→ SET PROBLEM: Return each line of the records below unchanged, with nothing left out.

-- Begin MATERIAL --

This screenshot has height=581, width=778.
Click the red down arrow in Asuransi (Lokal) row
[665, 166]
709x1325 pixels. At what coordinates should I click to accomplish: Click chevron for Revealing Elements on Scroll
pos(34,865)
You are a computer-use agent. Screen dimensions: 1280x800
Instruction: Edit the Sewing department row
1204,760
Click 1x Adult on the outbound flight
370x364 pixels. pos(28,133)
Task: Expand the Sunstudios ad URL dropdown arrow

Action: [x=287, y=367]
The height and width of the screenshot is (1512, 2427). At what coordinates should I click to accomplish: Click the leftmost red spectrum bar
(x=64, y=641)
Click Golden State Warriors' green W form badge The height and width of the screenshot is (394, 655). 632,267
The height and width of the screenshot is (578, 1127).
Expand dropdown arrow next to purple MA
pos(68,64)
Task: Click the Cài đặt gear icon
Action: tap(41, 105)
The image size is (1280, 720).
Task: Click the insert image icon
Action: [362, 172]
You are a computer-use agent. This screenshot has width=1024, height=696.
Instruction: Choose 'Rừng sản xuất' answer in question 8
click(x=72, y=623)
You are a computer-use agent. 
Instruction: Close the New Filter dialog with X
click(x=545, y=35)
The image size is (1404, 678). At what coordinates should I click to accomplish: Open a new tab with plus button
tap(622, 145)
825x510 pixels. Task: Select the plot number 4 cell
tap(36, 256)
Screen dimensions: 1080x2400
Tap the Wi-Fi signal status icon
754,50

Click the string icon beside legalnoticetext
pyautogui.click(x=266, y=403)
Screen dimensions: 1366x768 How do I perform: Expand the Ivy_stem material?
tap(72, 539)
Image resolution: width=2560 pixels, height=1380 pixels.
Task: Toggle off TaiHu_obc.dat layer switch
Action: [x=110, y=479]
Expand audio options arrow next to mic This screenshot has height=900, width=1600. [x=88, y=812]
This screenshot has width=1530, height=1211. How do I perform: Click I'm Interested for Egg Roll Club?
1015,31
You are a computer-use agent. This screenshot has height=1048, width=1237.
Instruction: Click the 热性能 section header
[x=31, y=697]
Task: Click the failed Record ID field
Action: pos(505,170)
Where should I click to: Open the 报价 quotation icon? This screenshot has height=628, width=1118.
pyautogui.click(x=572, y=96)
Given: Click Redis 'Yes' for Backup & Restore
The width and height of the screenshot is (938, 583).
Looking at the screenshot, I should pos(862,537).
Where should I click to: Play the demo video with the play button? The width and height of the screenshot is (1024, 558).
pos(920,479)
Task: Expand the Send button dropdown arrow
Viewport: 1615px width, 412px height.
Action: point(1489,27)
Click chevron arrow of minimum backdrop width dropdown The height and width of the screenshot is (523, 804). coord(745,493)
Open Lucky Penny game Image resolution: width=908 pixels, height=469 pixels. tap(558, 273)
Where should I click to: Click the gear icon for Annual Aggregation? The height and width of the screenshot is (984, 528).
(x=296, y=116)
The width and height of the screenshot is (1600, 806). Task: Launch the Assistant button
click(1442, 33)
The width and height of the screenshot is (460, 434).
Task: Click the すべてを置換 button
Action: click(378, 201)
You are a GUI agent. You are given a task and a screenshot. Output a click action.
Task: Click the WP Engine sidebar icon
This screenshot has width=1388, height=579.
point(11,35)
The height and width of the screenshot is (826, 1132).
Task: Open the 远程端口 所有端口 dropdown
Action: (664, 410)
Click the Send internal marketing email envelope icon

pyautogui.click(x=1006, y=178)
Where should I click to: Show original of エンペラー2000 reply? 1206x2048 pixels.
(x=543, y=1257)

-- End MATERIAL --

→ EXERCISE ANSWER:
This screenshot has height=581, width=778.
Click the red down arrow in Asuransi (Lokal) row
[665, 166]
709x1325 pixels. At what coordinates should I click to accomplish: Click chevron for Revealing Elements on Scroll
pos(34,865)
You are a computer-use agent. Screen dimensions: 1280x800
Instruction: Edit the Sewing department row
1204,760
Click 1x Adult on the outbound flight
370x364 pixels. pos(28,133)
Task: Expand the Sunstudios ad URL dropdown arrow

Action: [x=287, y=367]
The height and width of the screenshot is (1512, 2427). At what coordinates should I click to accomplish: Click the leftmost red spectrum bar
(x=64, y=641)
Click Golden State Warriors' green W form badge The height and width of the screenshot is (394, 655). 632,267
The height and width of the screenshot is (578, 1127).
Expand dropdown arrow next to purple MA
pos(68,64)
Task: Click the Cài đặt gear icon
Action: tap(41, 105)
The image size is (1280, 720).
Task: Click the insert image icon
Action: [362, 172]
You are a computer-use agent. This screenshot has width=1024, height=696.
Instruction: Choose 'Rừng sản xuất' answer in question 8
click(x=72, y=623)
You are a computer-use agent. 
Instruction: Close the New Filter dialog with X
click(x=545, y=35)
The image size is (1404, 678). At what coordinates should I click to accomplish: Open a new tab with plus button
tap(622, 145)
825x510 pixels. Task: Select the plot number 4 cell
tap(36, 256)
Screen dimensions: 1080x2400
Tap the Wi-Fi signal status icon
754,50

Click the string icon beside legalnoticetext
pyautogui.click(x=266, y=403)
Screen dimensions: 1366x768 How do I perform: Expand the Ivy_stem material?
tap(72, 539)
Image resolution: width=2560 pixels, height=1380 pixels.
Task: Toggle off TaiHu_obc.dat layer switch
Action: [x=110, y=479]
Expand audio options arrow next to mic This screenshot has height=900, width=1600. [x=88, y=812]
This screenshot has width=1530, height=1211. How do I perform: Click I'm Interested for Egg Roll Club?
1015,31
You are a computer-use agent. This screenshot has height=1048, width=1237.
Instruction: Click the 热性能 section header
[x=31, y=697]
Task: Click the failed Record ID field
Action: pos(505,170)
Where should I click to: Open the 报价 quotation icon? This screenshot has height=628, width=1118.
pyautogui.click(x=572, y=96)
Given: Click Redis 'Yes' for Backup & Restore
The width and height of the screenshot is (938, 583).
Looking at the screenshot, I should pos(862,537).
Where should I click to: Play the demo video with the play button? The width and height of the screenshot is (1024, 558).
pos(920,479)
Task: Expand the Send button dropdown arrow
Viewport: 1615px width, 412px height.
Action: point(1489,27)
Click chevron arrow of minimum backdrop width dropdown The height and width of the screenshot is (523, 804). coord(745,493)
Open Lucky Penny game Image resolution: width=908 pixels, height=469 pixels. tap(558, 273)
Where should I click to: Click the gear icon for Annual Aggregation? The height and width of the screenshot is (984, 528).
(x=296, y=116)
The width and height of the screenshot is (1600, 806). Task: Launch the Assistant button
click(1442, 33)
The width and height of the screenshot is (460, 434).
Task: Click the すべてを置換 button
Action: click(378, 201)
You are a GUI agent. You are given a task and a screenshot. Output a click action.
Task: Click the WP Engine sidebar icon
This screenshot has width=1388, height=579.
point(11,35)
The height and width of the screenshot is (826, 1132).
Task: Open the 远程端口 所有端口 dropdown
Action: (664, 410)
Click the Send internal marketing email envelope icon

pyautogui.click(x=1006, y=178)
Where should I click to: Show original of エンペラー2000 reply? 1206x2048 pixels.
(x=543, y=1257)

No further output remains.